======== LISTED ENTRIES ========

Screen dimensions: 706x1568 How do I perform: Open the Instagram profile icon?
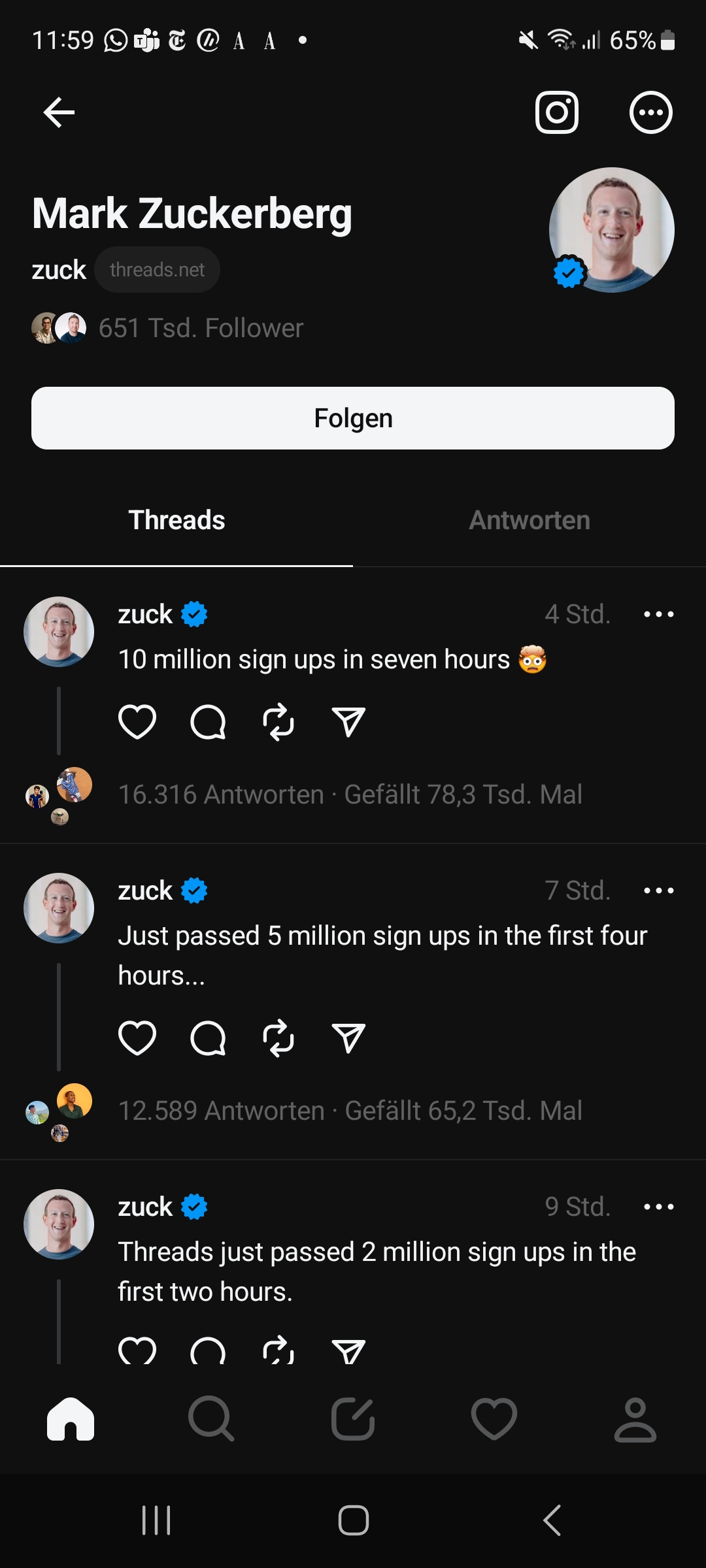coord(556,112)
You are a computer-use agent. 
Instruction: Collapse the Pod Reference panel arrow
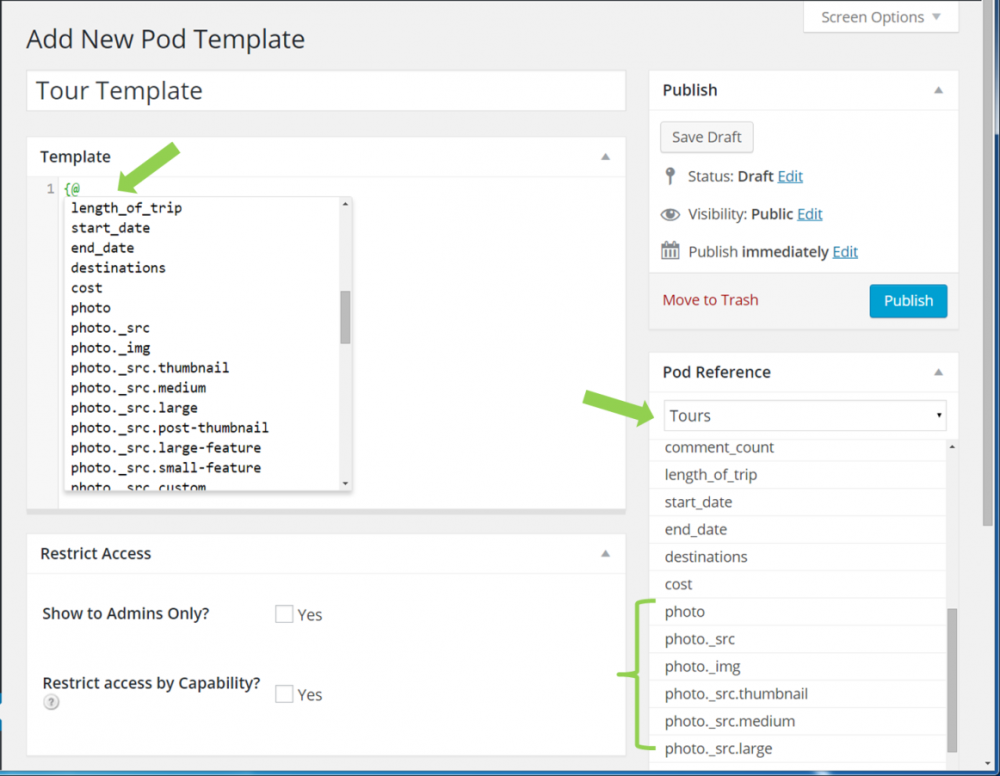coord(938,372)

========

● **YOUR INSTRUCTIONS**: Leave out the images and transcribe all the records exactly.

● **REPLY**:
Screen dimensions: 706x1568 How do I perform: Open the Instagram profile icon?
coord(556,112)
You are a computer-use agent. 
Instruction: Collapse the Pod Reference panel arrow
coord(938,372)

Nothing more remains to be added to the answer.